Nicolás Amodio

Personal information
- Full name: Nicolás Amodio
- Date of birth: March 10, 1983 (age 42)
- Place of birth: Montevideo, Uruguay
- Height: 1.79 m (5 ft 10+1⁄2 in)
- Position: Midfielder

Senior career*
- Years: Team / Apps / (Gls)
- 2003–2004: Defensor Sporting / 28 / (1)
- 2004–2005: Sambenedettese / 32 / (1)
- 2005–2011: Napoli / 55 / (1)
- 2007–2008: → Treviso (loan) / 9 / (0)
- 2008: → Mantova (loan) / 17 / (0)
- 2010: → Piacenza Calcio (loan) / 18 / (0)
- 2011: → Portogruaro (loan) / 16 / (0)
- 2011–2013: Peñarol / 8 / (0)
- 2013–2015: Lecce / 23 / (2)

= Nicolás Amodio =

Uruguayan footballer (born 1983)

Nicolás Amodio (born 10 March 1983) is a former Uruguayan footballer who played as a midfielder.

==History==
Amodio started his football career at hometown club Defensor Sporting in Uruguay during 2003, Sporting were playing in Primera División Uruguaya at the time, which is the nation's top league. He appeared for the club only twice, before relocating to Italy.
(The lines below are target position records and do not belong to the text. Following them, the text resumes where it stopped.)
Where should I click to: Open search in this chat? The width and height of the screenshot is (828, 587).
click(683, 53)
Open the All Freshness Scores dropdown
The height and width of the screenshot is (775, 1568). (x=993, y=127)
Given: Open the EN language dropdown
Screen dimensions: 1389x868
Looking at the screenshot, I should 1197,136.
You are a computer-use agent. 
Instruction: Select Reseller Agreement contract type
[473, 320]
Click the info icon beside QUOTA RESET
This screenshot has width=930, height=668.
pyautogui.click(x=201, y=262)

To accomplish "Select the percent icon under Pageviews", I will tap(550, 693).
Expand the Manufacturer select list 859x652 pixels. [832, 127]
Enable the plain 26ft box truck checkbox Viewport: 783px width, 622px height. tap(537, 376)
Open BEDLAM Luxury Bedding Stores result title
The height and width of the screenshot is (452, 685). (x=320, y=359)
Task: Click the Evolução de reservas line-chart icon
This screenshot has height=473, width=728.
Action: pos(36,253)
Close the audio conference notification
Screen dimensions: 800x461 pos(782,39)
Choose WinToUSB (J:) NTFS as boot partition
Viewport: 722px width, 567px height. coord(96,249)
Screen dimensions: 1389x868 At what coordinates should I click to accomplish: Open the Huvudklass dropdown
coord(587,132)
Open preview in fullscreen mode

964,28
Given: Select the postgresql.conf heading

The first Italian club he played for was Sambenedettese in Serie C, he notched up 30 appearances scoring 1 goal during his only season for the club. He would move next to Napoli along with fellow Uruguayan midfielder, Mariano Bogliacino.

Amodio was a prominent member for the club during the 2005–06 season, he turned out for them 29 times. Napoli gained promotion back to Serie B by the end of the season. In January 2010 Napoli loaned the Uruguayan midfielder to Serie B club Piacenza Calcio until June 2010.

In August 2013 he signs a contract with US Lecce.